A super interesting experiment has been conducted by the nof1.ai team - one that evaluates the performance of leading LLMs in live financial environments through Alpha Arena, the first live benchmark designed to evaluate large language models as autonomous trading agents in real financial markets. Each model is given $10.000 of actual capital, following identical prompts. The funny thing is that unlike static academic tests, Alpha Arena immerses AIs in dynamic and unpredictable settings, allowing for an authentic assessment of their ability to generate and manage trades autonomously. They argue markets serve as the ultimate intelligence test, demanding adaptation, foresight, disciplined risk management, etc.
The competition features six state-of-the-art LLMs: Claude 4.5 Sonnet, DeepSeek V3.1 Chat, Gemini 2.5 Pro, GPT 5, Grok 4, and Qwen 3 Max. Each operates independently with full transparency, as all decisions and trades are publicly traceable. The goal is to maximize risk-adjusted returns over the duration of what the nof1.ai team called Season 1, which ran from October 18 to November 3, 2025. In this season, all models received the same market inputs, prompts, and trading universe (limited to six major cryptocurrencies) and could only buy, sell, hold, or close positions.

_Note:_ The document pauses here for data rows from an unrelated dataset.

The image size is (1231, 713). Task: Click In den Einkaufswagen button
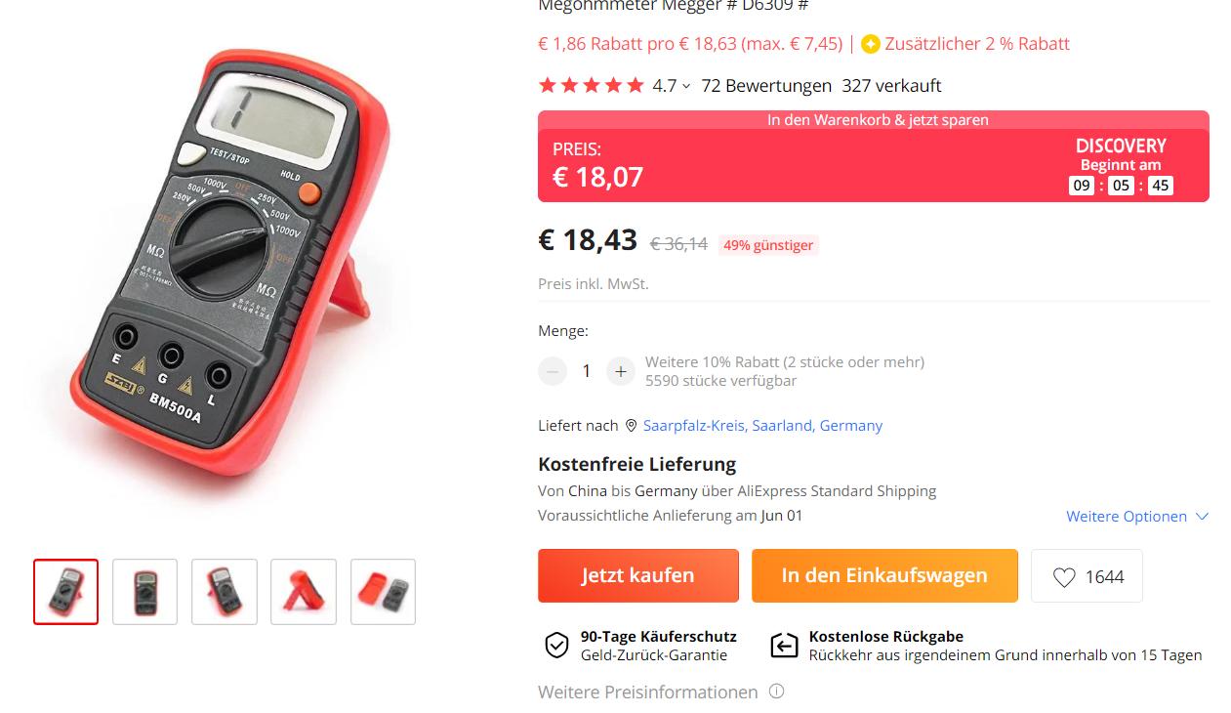(x=884, y=575)
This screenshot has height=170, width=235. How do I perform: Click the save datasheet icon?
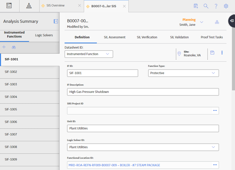click(x=212, y=53)
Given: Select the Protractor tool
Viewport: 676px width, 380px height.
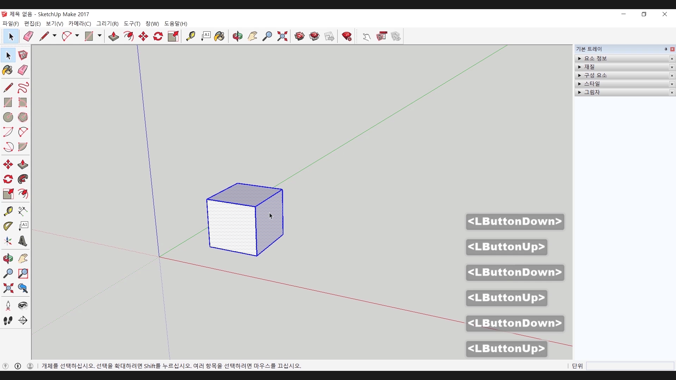Looking at the screenshot, I should point(8,226).
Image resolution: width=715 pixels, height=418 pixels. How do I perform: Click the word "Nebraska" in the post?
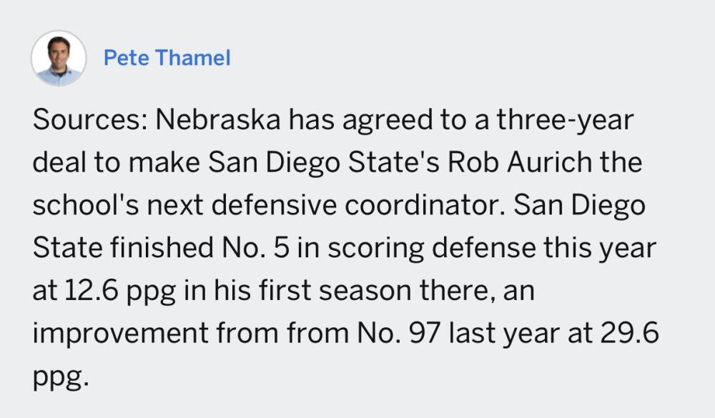coord(215,121)
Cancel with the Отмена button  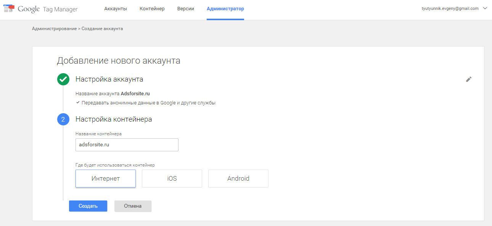tap(133, 206)
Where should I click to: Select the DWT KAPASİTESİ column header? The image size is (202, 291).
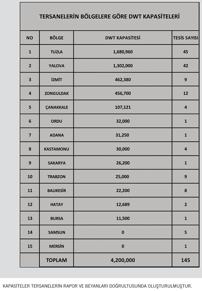pos(123,38)
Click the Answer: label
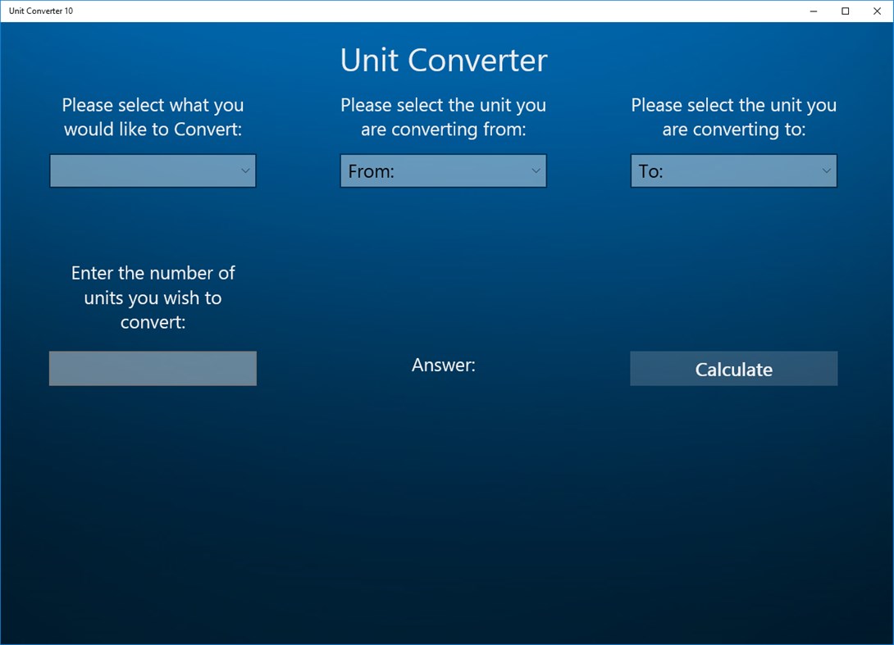 click(443, 365)
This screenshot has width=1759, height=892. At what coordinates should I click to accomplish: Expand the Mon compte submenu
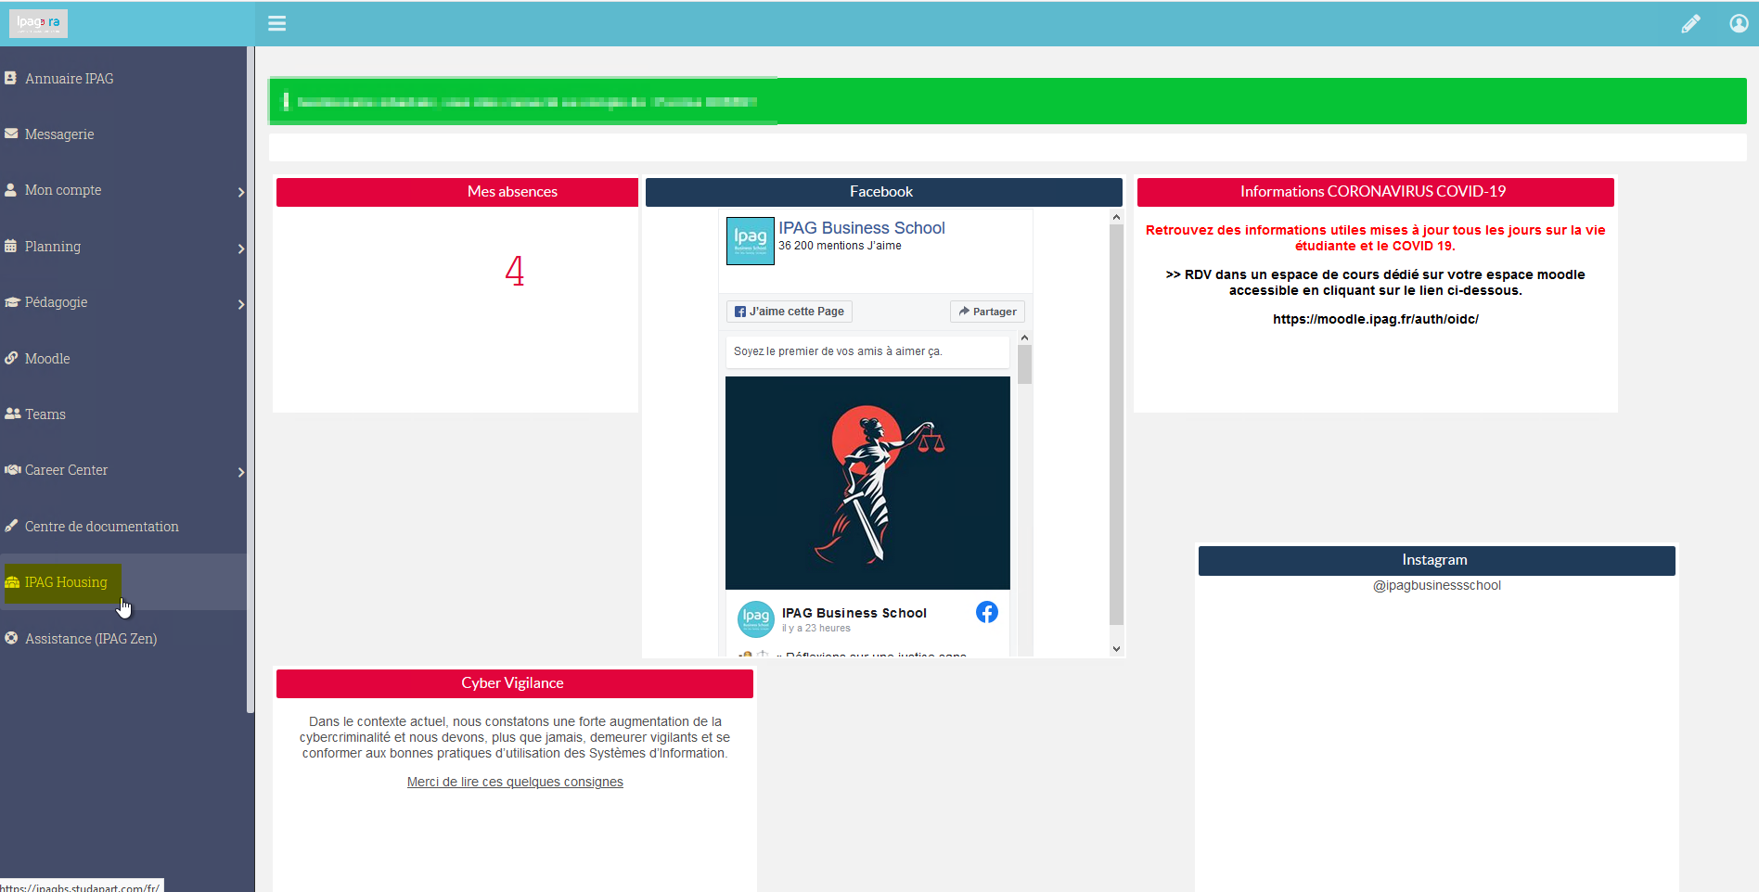[240, 192]
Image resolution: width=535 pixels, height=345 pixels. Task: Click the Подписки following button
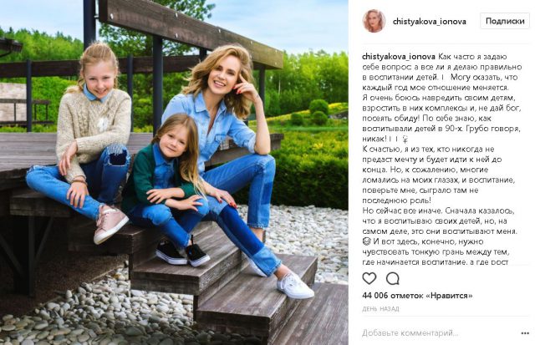pyautogui.click(x=505, y=21)
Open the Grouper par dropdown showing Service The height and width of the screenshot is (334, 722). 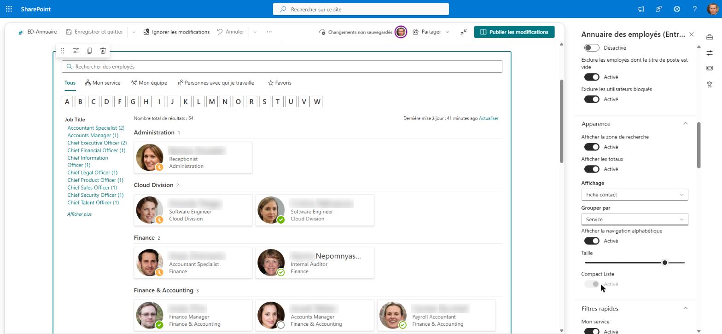635,219
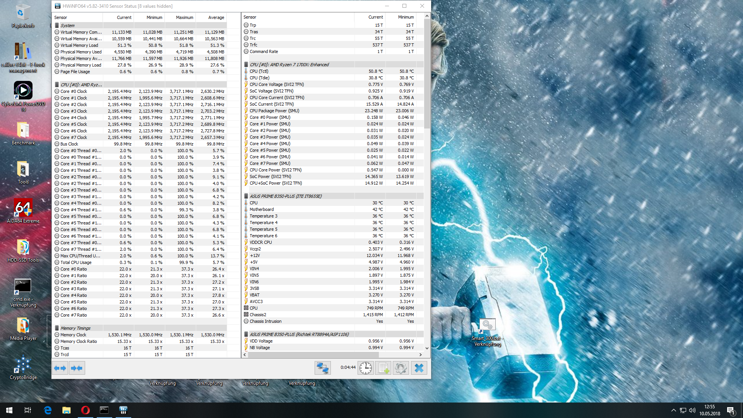Open HWiNFO from the taskbar icon
The height and width of the screenshot is (418, 743).
point(123,410)
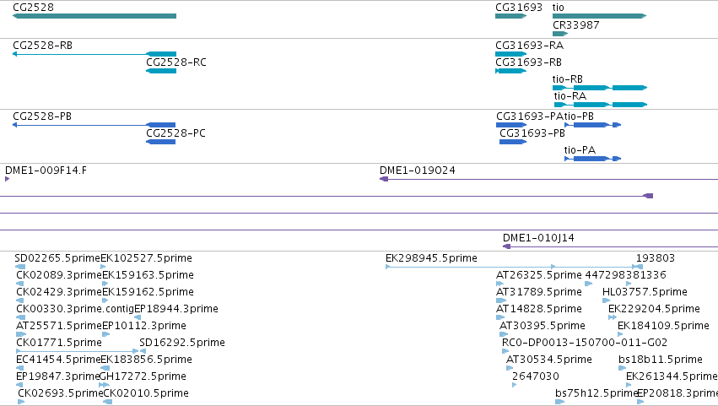Click the RC0-DP0013-150700-011-G02 label

point(585,343)
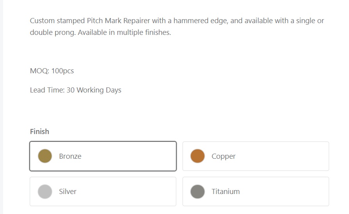Click the "MOQ: 100pcs" text
The height and width of the screenshot is (214, 349).
coord(52,71)
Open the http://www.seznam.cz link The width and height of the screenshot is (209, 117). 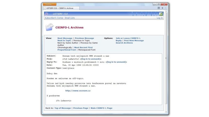[x=78, y=91]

The authors of the experiment disclosed some early analysis, disclosed in their blog. Some agents exhibited consistent directional biases (Grok and Gemini tended toward short positions, whereas Claude Sonnet 4.5 maintained a predominantly long stance). Qwen demonstrated the largest position sizing and the highest self-reported confidence levels, while GPT-5 and Gemini took smaller, more conservative positions. Holding times and trade frequencies also varied: Gemini was the most active, while Grok tended to hold positions for longer durations. Several models struggled with internal consistency, occasionally misreading their own prior outputs or invalidating previously stated exit plans, signaling weaknesses in temporal reasoning and execution discipline.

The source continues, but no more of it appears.